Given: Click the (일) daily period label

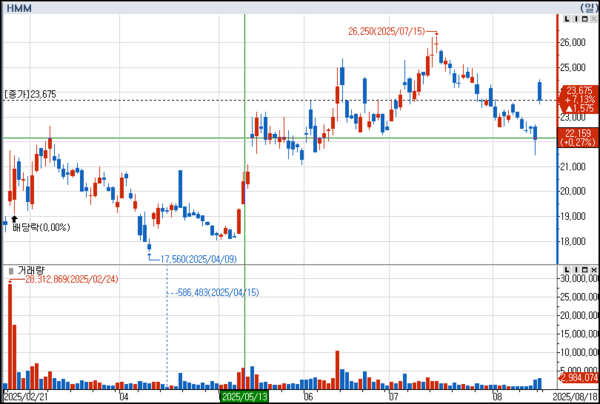Looking at the screenshot, I should tap(586, 6).
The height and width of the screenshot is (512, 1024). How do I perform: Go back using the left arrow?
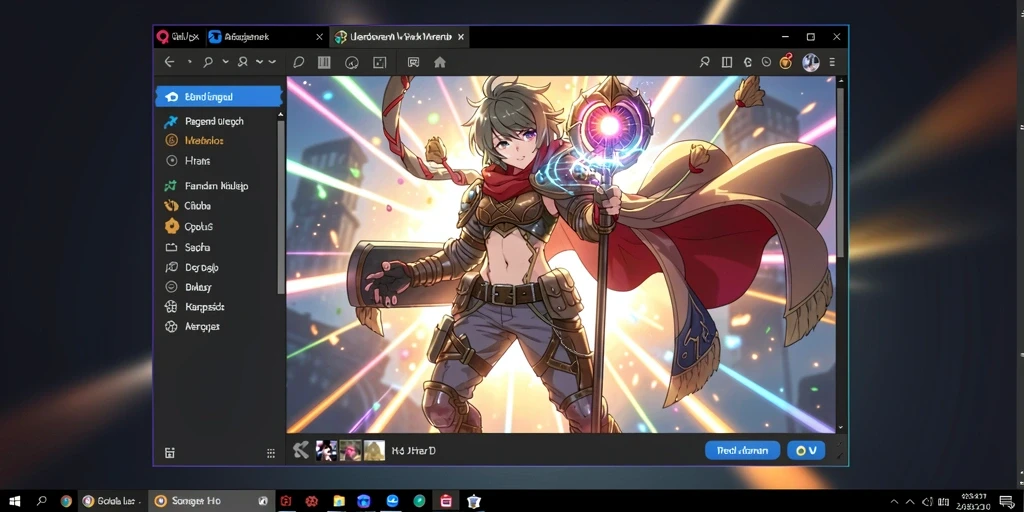(169, 62)

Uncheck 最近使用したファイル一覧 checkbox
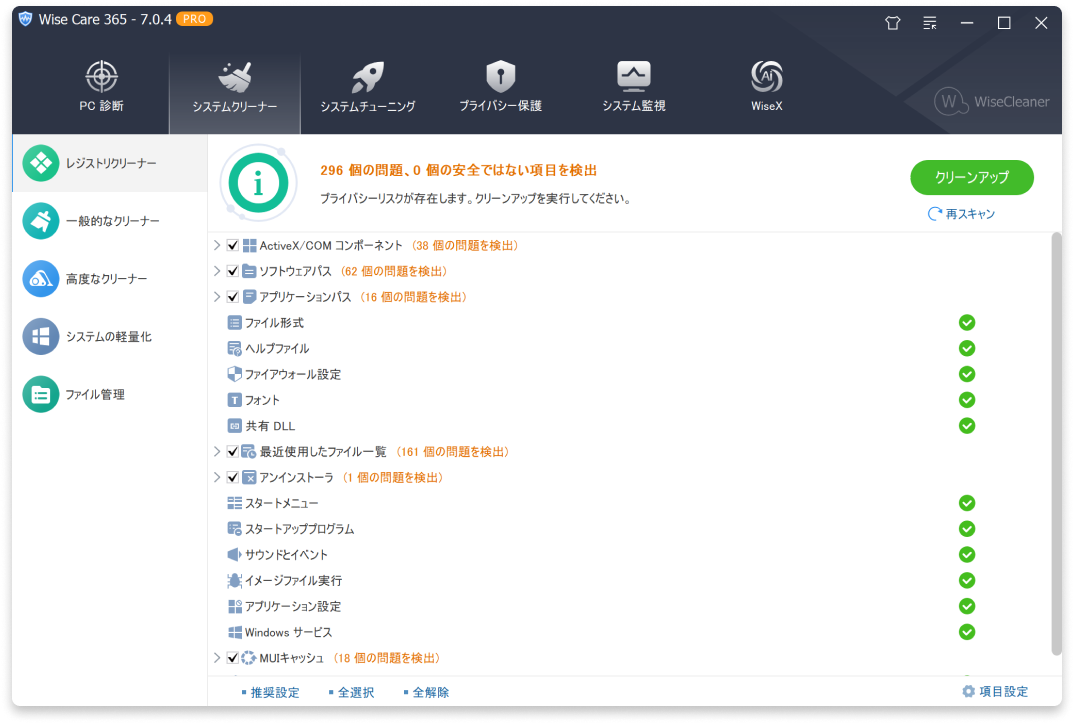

#####

_Exercise prompt_. Could you render the part of the listing that opens with the line containing "The height and" and runs through the end of the listing as a numbered list, skipping blank lines and leaving the pictures out?

_Task output_.
1. The height and width of the screenshot is (512, 1024). How do I perform: Go back using the left arrow?
2. (169, 62)
3. Uncheck 最近使用したファイル一覧 checkbox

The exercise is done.